As he would often say when we'd discuss world events, "Mark, you keep harping about things that happened 500 years ago! Get over it!"
My dad's frame of reference was fully within the confines of the 20th century, and he saw these turbulent episodes as regrettable but cyclic, confident that America would always prevail: "Mark, these things come and go. You should've seen how crazy the hippies were when I came here!" And then he would go off ranting about the antics of the Symbionese Liberation Army, the Weather Underground, and so on, and so forth.
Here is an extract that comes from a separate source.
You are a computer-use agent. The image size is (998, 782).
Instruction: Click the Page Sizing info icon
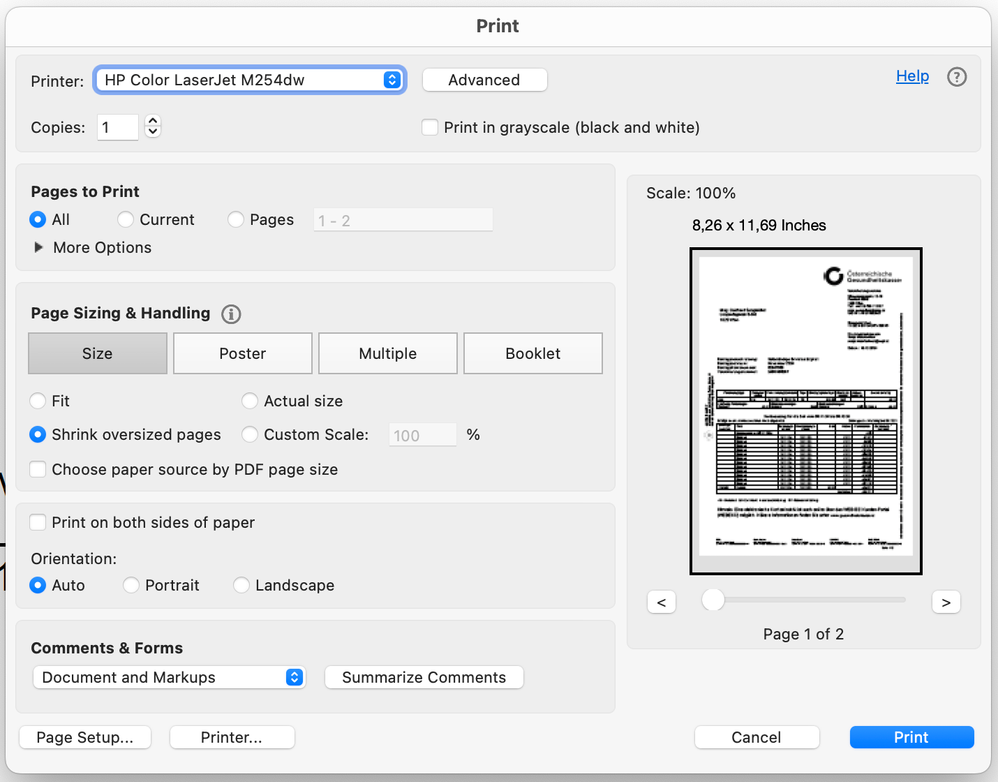[231, 314]
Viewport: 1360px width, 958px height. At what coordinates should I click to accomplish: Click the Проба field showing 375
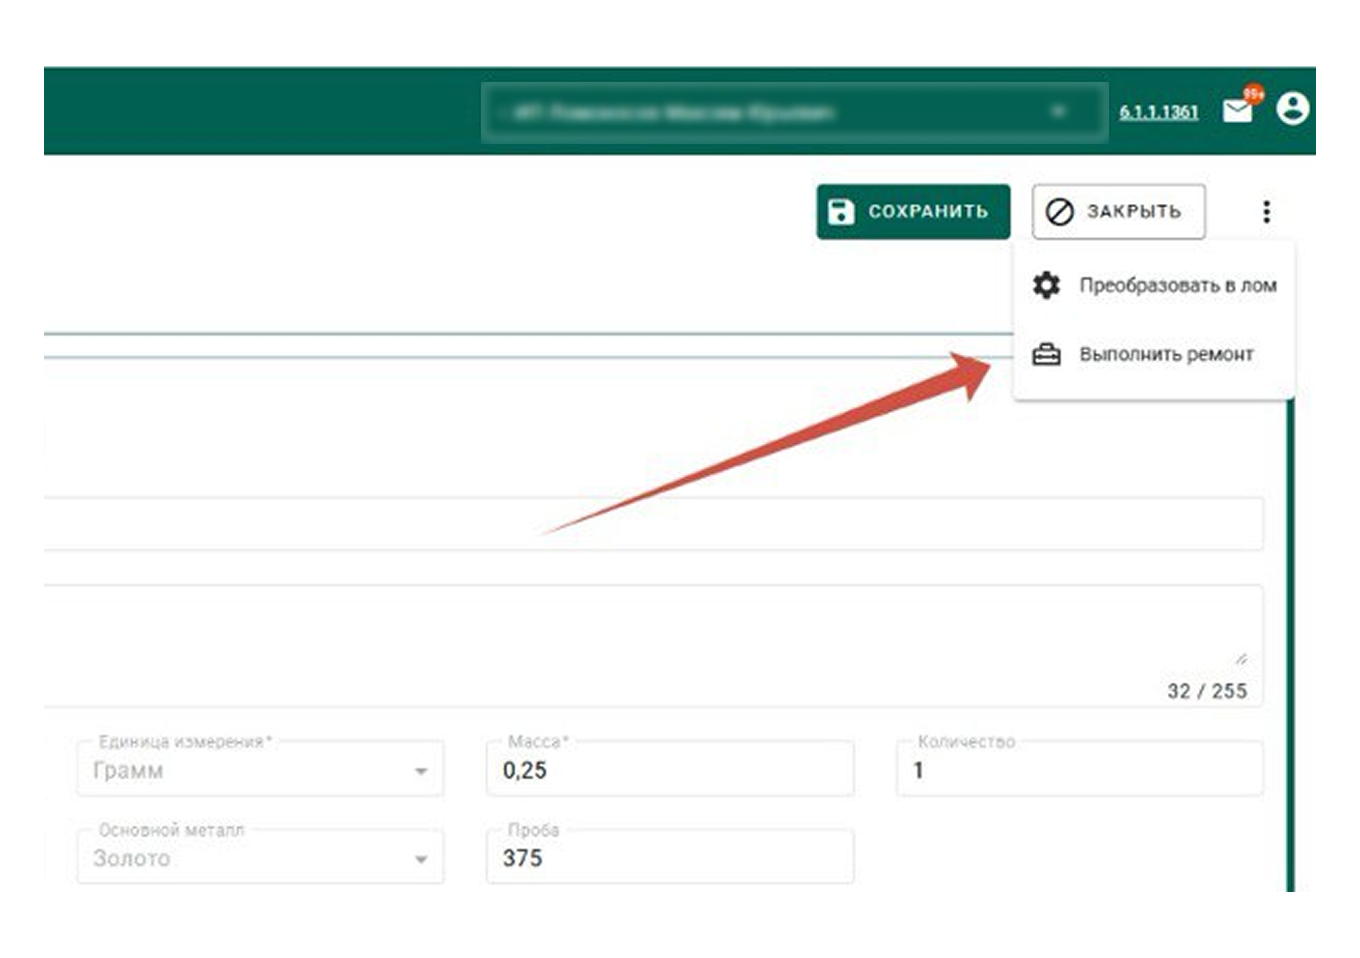[670, 858]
I'm not so certain America will prevail. Unless we can put aside our competing agendas and work together to solve the unprecedented confluence of crises we now face (and others we will most certainly face down the road) there may come a time that is unbearably dark, no matter what side of the ideological fence one sits on.
But my dad's optimism, and a faith in a better future that drove my mother's family to these shores -- where their shared values found an heir in someone like me -- attest to a belief that their adopted country would indeed prevail.
I hope they were right.
ABOUT THE AUTHOR:
Mark Moya is a native Angeleno who grew up in the east San Gabriel Valley and its environs, living for a number of years in New Jersey and New York while pursuing his undergraduate and graduate studies at Rutgers and NYU. He has been practicing dentistry since 2007 and operates a small general practice in Diamond Bar.
An amateur violinist with a particular interest in Baroque and other early music, he is the founder of the @voxsaeculorum composer's association and served as composer-in-residence for the Long Beach-based Kontrapunktus Baroque Ensemble from 2016-18.
He is an active member of Holy Virgin Mary Russian Orthodox Cathedral in Silver Lake.